One of Jerry Fodor’s arguments against reductivism in his 1974 paper is that bridge laws reducing, say, economics to physics are undermined by the possibility of simulations of economic systems that instantiate the same economic ‘laws’ but have a very different physical basis from economic systems that are composed of interacting humans. It’s difficult to imagine what bridge laws would carry out the reduction successfully for both the simulated economy and the real human economy.
Someone in class pointed out that this would seem to be more of a problem for economics than for something like chemistry. After all, it seems like the physical basis for chemical systems has to be electrons, protons, and so on — the ontology of quantum mechanics, the science to which it allegedly reduces. What other physical basis could there be?

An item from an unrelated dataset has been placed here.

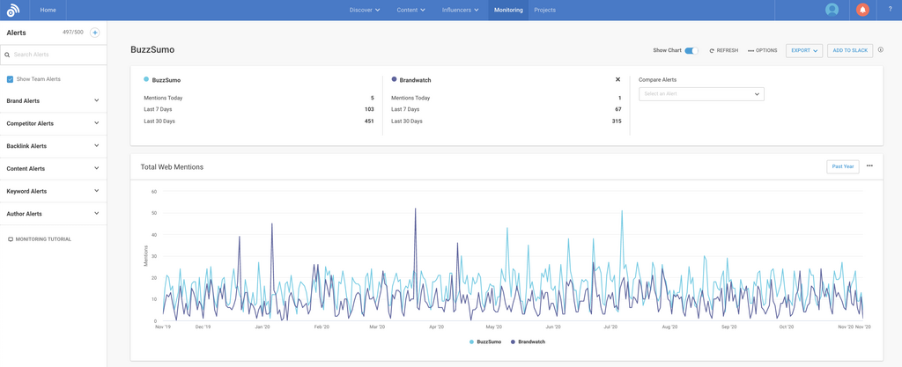
Task: Click the user profile avatar
Action: point(832,10)

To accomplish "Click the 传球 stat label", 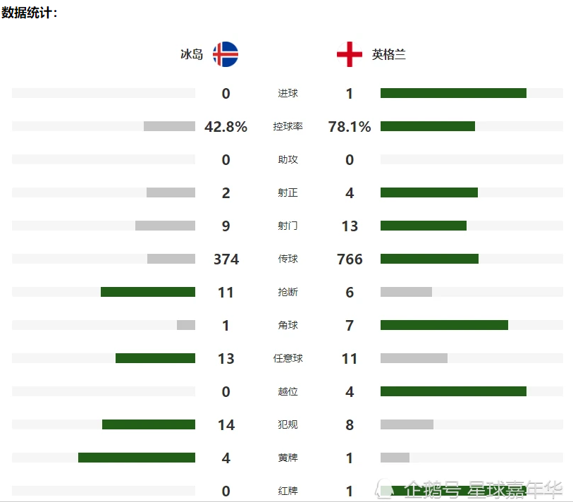I will (x=288, y=259).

But then there are such things as simulations of chemical systems. If we take these to be parallel to the case with simulated economic systems, then bridge laws relating chemistry to quantum mechanics would have to cover not only the cases where the physical properties are instantiated in an actual physical system, but also those where they aren’t actually instantiated but represented in a computer simulation.

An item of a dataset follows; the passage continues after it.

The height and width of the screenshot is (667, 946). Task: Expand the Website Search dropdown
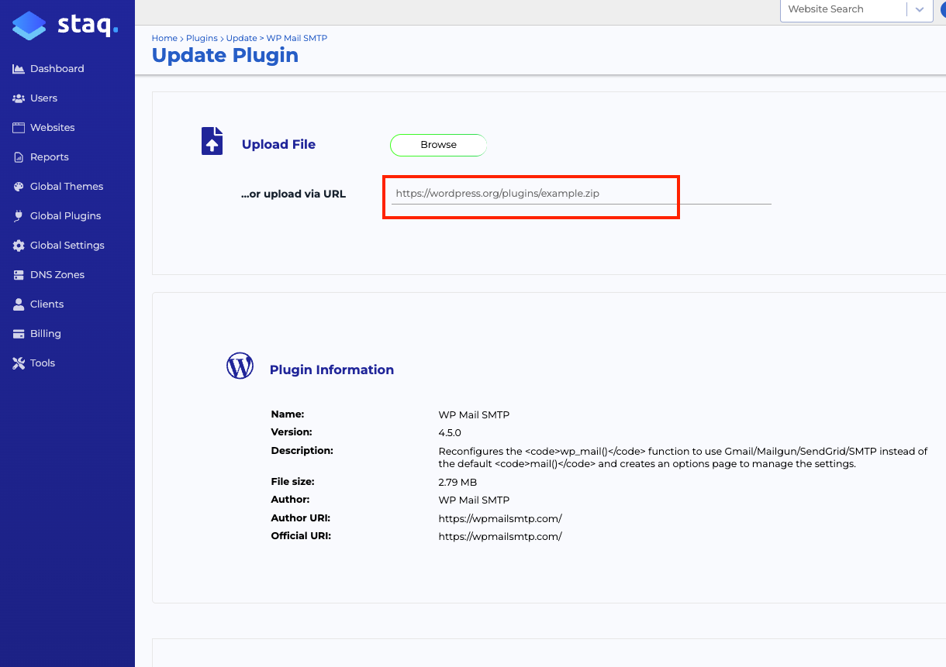920,10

I take it that it would be an unacceptable move to say that the laws of chemistry don’t apply to simulated chemical systems, and in any case it’s difficult to see why one should be allowed to say that and not allowed to say that the laws of economics don’t apply to economic systems that aren’t composed of humans.

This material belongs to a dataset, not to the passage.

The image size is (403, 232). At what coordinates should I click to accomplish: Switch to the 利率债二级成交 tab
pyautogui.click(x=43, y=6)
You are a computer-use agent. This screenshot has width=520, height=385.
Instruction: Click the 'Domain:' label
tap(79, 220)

The only other way at present I can think of to get out of this bind is to say we should somehow regard the chemical simulation as instantiating the physical properties it represents. But the awkwardness in that phrase (what does it matter how we regard it — it either instantiates them or it doesn’t, regardless of our regard) suggests that I can’t find a way to make this sound like a good move. And in any case we run into the same problem: why should we do this for the chemistry case but not for the economics case?
Still, I have this intuition that somehow chemistry is essentially about actual atoms and molecules, while economics is more removed from the material nature of the systems it is applied to. But I can’t think of a way to justify it.